If it happens, there is every chance AFC Wimbledon will go head to head with the people that first stole their identity and then chewed it up and spat it out.

Despite their understandable hatred towards those who took the Dons from the borough of Wimbledon, it is a meeting few with the Wombles crave.

"The media and neutrals are riveted by the idea we might play them (the MK Dons)," says Samuelson.

"Personally I hate the idea and I'd rather not be here when it happens.

"What we've done is proved you can, even with hardly any money, work your way up from the bottom of the pyramid relatively quickly. We've done it the right way.

"That's not to prove anything to them, though if we were moving to a new stadium in Wimbledon and were still in the Football League, it would be very tempting to ask 'why did you leave?'.

"I don't know how they'd respond."

There are a host of fantastic stories associated with the Wombles' rise.

Born 18 months after the memorable win, current first-team goalkeeper Seb Brown jokes his own conception was a product of the '88 Cup capers – with his parents in the stands at Wembley.

As a 10-year-old fan he was at The Dell to witness the day the Dons dropped out of the Premier League in 2000 and he was also part of supporters' protests against the move to Milton Keynes.

Then there's the tale of Dons Trust founder member Ian Hidden who, like so many fans, gives up his spare time to help manage the club shop – something he describes as 'a real labour of love' given it was previously the groundsman's garage.

Such quirky snippets make great reading, but the serious, and most impressive, part of the story is that success has been achieved on a shoestring in what Samuelson describes as 'the Wimbledon way'.

Like their visitors on Saturday, every penny spent has been earned.

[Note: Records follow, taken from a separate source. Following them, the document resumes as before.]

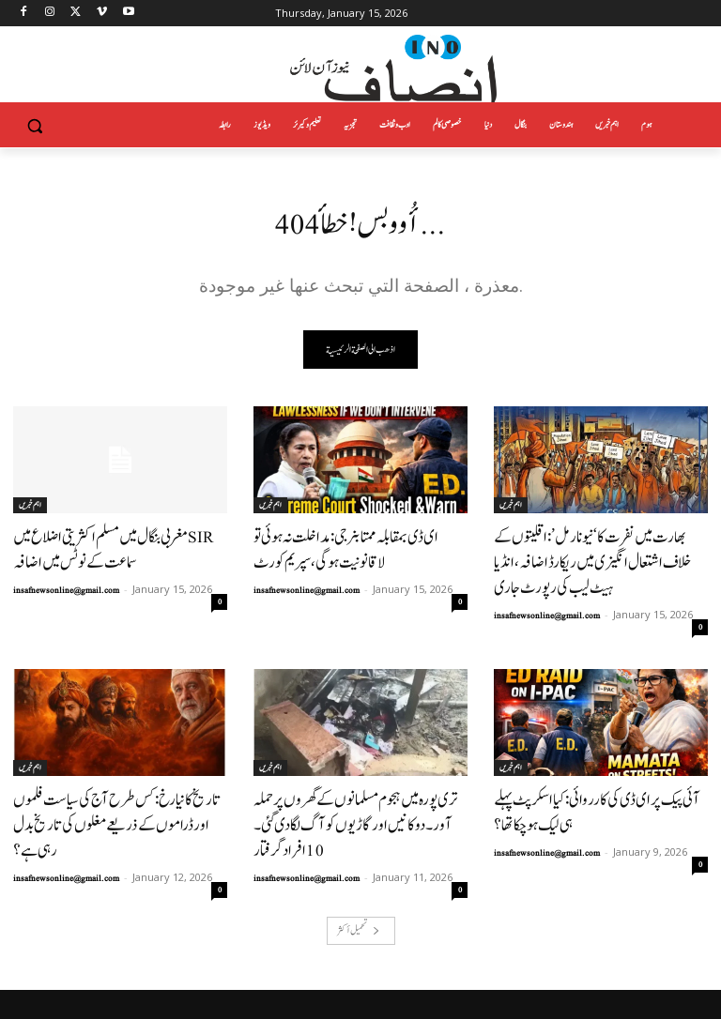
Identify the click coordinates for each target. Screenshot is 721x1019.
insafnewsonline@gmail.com (66, 582)
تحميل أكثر (358, 863)
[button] (35, 125)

New signings are told in no uncertain terms there will be no brown envelopes – but pay packets are always delivered on time.

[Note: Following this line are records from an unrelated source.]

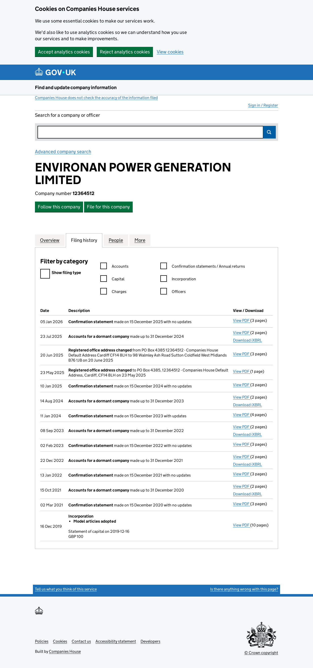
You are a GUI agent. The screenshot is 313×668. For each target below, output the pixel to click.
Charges (113, 292)
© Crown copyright (261, 652)
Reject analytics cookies (125, 52)
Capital (112, 280)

Solvency will always come before success, even though the Dons have combined both.

"If we can get this new stadium, which is a massive if, I think we can get ourselves up into the Championship into the fullness of time," says Samuelson, adding that the Wombles are on course to make a profit again this season.

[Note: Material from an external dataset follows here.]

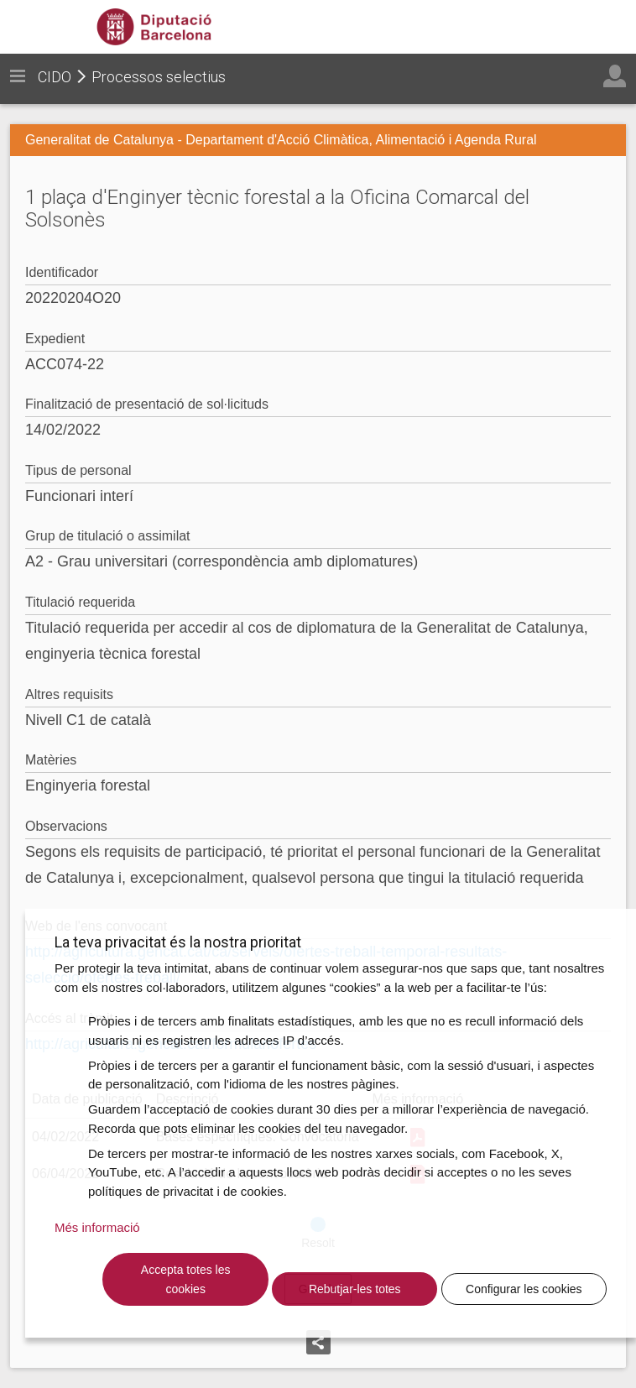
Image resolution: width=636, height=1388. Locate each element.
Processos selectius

"It's tough now. We have the fourth lowest budget in League Two, but that doesn't matter – we had the 14th lowest budget in the Conference and came second.

"We'll manage because we have a very young team and a manager who manages his young men very well.

"We'll find other ways of increasing our funds so we can give him a bit more money to spend. But we'll do it the Wimbledon way.

"We run our business as hard as we can and we drive up as much money as we can so we can splash it all out on having the best football team we can afford.

"But we don't splash more than we've earned."

Wimbledon are yet to beat a league club in the FA Cup, although they did dump the Iron's League One rivals Stevenage out of the Johnstone's Paint Trophy a month ago.

Today, though, is already a day for firsts – their place in the Football League earns them an automatic pass into the competition's first round proper – so no-one will rule out an upset.

"The finance man in me says I liked being in the earlier, qualifying rounds because there was a chance of winning and you'd make a bit of money on the way through," laughs their chief executive.

"The romantic in me – although my wife would never recognise that word – thinks it's great to start in the first round proper.

"We know it's going to be difficult, playing a team in the league above.

"Scunthorpe are a proper club with a proper history. I don't meant to diminish other clubs by saying that, but this is a real challenge.

"On the face of it, it's not impossible we might win. But I'm sure it will be good fun."

Club-shop worker Hidden rates Wimbledon's fairytale rise from Fourth Division to First during the early 1980s – also achieved in nine years, in a delightful example of statistical symmetry – as more noteworthy than their FA Cup win ("I was never in any doubt that we would win that day").

Is a repeat of either possible?

"Personally, I doubt it," he says.

"But we should never say never with our history!"